What needs to be done: Look below for the line containing "Open the three-dot tweet options menu" and the line containing "Task: Expand chevron"; repeat exactly those two lines and all lines between them, and nothing else.

--- Excerpted data ---

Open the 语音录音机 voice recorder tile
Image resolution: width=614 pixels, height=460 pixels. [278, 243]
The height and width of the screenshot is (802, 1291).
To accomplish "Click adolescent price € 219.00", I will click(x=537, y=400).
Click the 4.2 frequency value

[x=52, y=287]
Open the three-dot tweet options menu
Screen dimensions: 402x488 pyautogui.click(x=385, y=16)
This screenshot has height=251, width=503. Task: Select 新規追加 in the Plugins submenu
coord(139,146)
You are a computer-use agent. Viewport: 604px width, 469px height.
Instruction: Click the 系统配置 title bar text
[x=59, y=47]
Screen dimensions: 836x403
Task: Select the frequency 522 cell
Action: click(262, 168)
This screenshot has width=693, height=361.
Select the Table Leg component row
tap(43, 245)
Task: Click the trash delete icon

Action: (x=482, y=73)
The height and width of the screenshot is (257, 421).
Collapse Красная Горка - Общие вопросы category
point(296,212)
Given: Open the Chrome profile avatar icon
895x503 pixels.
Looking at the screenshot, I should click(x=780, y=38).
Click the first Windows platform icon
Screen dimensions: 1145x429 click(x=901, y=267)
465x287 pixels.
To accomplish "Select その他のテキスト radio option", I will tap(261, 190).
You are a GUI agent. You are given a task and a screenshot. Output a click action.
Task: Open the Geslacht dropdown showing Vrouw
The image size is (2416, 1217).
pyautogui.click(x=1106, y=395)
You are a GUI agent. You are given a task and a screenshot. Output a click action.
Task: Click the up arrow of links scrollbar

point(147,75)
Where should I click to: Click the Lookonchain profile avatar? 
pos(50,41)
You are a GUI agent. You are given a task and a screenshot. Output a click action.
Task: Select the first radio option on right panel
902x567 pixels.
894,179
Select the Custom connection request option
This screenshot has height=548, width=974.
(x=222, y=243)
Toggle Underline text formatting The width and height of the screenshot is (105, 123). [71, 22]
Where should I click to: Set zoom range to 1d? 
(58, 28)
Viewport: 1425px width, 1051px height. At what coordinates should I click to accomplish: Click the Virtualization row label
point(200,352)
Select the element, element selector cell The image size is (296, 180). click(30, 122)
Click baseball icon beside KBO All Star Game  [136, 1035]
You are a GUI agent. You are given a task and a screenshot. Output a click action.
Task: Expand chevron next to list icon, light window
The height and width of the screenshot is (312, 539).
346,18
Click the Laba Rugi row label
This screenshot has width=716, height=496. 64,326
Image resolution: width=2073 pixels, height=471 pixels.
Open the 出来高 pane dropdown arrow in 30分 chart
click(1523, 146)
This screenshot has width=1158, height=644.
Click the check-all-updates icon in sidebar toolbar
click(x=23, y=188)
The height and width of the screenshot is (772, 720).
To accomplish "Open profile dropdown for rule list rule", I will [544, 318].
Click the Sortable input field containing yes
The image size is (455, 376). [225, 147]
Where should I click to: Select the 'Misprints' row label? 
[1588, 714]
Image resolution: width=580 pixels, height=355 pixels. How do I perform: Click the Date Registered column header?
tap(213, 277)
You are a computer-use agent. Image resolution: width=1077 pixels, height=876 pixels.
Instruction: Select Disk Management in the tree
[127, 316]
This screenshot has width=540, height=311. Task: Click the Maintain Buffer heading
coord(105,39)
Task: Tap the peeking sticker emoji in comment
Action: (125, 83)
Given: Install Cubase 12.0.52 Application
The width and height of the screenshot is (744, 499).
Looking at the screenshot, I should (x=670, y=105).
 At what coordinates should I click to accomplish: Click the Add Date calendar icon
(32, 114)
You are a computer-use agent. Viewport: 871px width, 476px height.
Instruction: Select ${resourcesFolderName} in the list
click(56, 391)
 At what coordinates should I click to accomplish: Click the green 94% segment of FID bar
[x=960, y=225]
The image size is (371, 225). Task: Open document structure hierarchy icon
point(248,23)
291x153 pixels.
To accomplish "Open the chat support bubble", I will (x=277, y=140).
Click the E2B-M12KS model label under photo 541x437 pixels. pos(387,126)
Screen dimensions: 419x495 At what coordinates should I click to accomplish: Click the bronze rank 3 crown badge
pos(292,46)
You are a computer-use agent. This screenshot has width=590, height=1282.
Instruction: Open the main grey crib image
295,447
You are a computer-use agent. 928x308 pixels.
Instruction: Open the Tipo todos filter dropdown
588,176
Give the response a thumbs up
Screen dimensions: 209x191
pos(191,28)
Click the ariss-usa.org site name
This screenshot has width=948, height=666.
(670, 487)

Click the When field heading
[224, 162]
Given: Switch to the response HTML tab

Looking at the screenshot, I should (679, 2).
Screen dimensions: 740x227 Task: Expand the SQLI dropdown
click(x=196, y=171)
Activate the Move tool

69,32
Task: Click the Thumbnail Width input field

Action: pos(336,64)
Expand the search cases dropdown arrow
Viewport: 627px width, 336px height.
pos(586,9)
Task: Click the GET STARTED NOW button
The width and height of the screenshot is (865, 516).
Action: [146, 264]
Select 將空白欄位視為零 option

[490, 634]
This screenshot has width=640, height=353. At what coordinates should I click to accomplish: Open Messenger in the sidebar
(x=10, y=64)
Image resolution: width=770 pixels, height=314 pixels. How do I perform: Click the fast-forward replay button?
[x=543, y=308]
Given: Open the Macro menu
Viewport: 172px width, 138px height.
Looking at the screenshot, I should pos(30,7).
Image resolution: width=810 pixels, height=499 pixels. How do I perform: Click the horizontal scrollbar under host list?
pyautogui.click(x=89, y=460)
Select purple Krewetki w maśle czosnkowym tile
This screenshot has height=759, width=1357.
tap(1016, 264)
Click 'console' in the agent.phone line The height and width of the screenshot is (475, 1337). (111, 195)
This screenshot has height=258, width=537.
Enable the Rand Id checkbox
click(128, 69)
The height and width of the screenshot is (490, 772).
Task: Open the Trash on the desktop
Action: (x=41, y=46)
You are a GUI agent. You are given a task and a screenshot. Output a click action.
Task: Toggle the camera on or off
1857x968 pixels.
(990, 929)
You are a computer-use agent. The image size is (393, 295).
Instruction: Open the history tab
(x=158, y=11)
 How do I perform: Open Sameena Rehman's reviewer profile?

---

Response below:
Open the three-dot tweet options menu
Screen dimensions: 402x488 pyautogui.click(x=385, y=16)
This screenshot has height=251, width=503. Task: Select 新規追加 in the Plugins submenu
coord(139,146)
You are a computer-use agent. Viewport: 604px width, 469px height.
Instruction: Click the 系统配置 title bar text
[x=59, y=47]
Screen dimensions: 836x403
Task: Select the frequency 522 cell
Action: click(262, 168)
This screenshot has width=693, height=361.
Select the Table Leg component row
tap(43, 245)
Task: Click the trash delete icon

Action: (x=482, y=73)
The height and width of the screenshot is (257, 421).
Collapse Красная Горка - Общие вопросы category
point(296,212)
Given: Open the Chrome profile avatar icon
895x503 pixels.
Looking at the screenshot, I should click(x=780, y=38).
Click the first Windows platform icon
Screen dimensions: 1145x429 click(x=901, y=267)
465x287 pixels.
To accomplish "Select その他のテキスト radio option", I will tap(261, 190).
You are a GUI agent. You are given a task and a screenshot. Output a click action.
Task: Open the Geslacht dropdown showing Vrouw
The image size is (2416, 1217).
pyautogui.click(x=1106, y=395)
You are a GUI agent. You are given a task and a screenshot. Output a click action.
Task: Click the up arrow of links scrollbar

point(147,75)
Where should I click to: Click the Lookonchain profile avatar? 
pos(50,41)
You are a GUI agent. You are given a task and a screenshot. Output a click action.
Task: Select the first radio option on right panel
902x567 pixels.
894,179
Select the Custom connection request option
This screenshot has height=548, width=974.
(x=222, y=243)
Toggle Underline text formatting The width and height of the screenshot is (105, 123). [71, 22]
Where should I click to: Set zoom range to 1d? 
(58, 28)
Viewport: 1425px width, 1051px height. At what coordinates should I click to accomplish: Click the Virtualization row label
point(200,352)
Select the element, element selector cell The image size is (296, 180). click(30, 122)
Click baseball icon beside KBO All Star Game  [136, 1035]
You are a GUI agent. You are given a task and a screenshot. Output a click action.
Task: Expand chevron next to list icon, light window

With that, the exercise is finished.